Saved data entries:
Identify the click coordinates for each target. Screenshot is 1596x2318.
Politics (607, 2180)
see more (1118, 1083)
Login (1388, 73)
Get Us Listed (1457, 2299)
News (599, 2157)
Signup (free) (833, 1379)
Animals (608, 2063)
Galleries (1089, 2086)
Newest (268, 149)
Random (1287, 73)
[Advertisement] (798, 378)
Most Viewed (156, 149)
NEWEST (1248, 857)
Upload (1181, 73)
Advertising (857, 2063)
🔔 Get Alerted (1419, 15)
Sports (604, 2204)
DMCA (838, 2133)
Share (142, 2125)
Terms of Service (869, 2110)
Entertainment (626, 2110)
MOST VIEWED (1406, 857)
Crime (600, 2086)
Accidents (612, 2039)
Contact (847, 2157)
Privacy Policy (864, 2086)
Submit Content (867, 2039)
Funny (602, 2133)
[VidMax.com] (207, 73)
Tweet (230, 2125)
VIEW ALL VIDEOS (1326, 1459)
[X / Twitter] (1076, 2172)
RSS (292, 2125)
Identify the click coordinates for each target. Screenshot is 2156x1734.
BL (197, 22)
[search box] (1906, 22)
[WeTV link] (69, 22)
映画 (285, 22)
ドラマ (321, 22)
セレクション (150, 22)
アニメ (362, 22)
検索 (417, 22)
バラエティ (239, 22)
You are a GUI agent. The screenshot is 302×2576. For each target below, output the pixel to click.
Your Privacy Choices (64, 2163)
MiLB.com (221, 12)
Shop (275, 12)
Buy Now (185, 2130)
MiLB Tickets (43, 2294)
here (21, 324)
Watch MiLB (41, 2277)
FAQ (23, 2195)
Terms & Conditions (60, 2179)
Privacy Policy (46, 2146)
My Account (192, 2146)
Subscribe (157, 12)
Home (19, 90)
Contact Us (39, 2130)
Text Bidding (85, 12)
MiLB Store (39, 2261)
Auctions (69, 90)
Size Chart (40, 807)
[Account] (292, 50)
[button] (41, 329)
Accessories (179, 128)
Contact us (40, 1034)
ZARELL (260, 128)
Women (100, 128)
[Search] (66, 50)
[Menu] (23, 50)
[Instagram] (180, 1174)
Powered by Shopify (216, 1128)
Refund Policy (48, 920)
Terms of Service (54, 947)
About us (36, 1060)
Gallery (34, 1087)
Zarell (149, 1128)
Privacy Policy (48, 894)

## What is needed
An exact copy of the lines above, from the one containing "Animals (608, 2063)" down to the one containing "Screenshot is 2156x1734." and including both, is the whole answer; retype it and nothing else.

## Your solution
Animals (608, 2063)
Galleries (1089, 2086)
Newest (268, 149)
Random (1287, 73)
[Advertisement] (798, 378)
Most Viewed (156, 149)
NEWEST (1248, 857)
Upload (1181, 73)
Advertising (857, 2063)
🔔 Get Alerted (1419, 15)
Sports (604, 2204)
DMCA (838, 2133)
Share (142, 2125)
Terms of Service (869, 2110)
Entertainment (626, 2110)
MOST VIEWED (1406, 857)
Crime (600, 2086)
Accidents (612, 2039)
Contact (847, 2157)
Privacy Policy (864, 2086)
Submit Content (867, 2039)
Funny (602, 2133)
[VidMax.com] (207, 73)
Tweet (230, 2125)
VIEW ALL VIDEOS (1326, 1459)
[X / Twitter] (1076, 2172)
RSS (292, 2125)
Identify the click coordinates for each target. Screenshot is 2156x1734.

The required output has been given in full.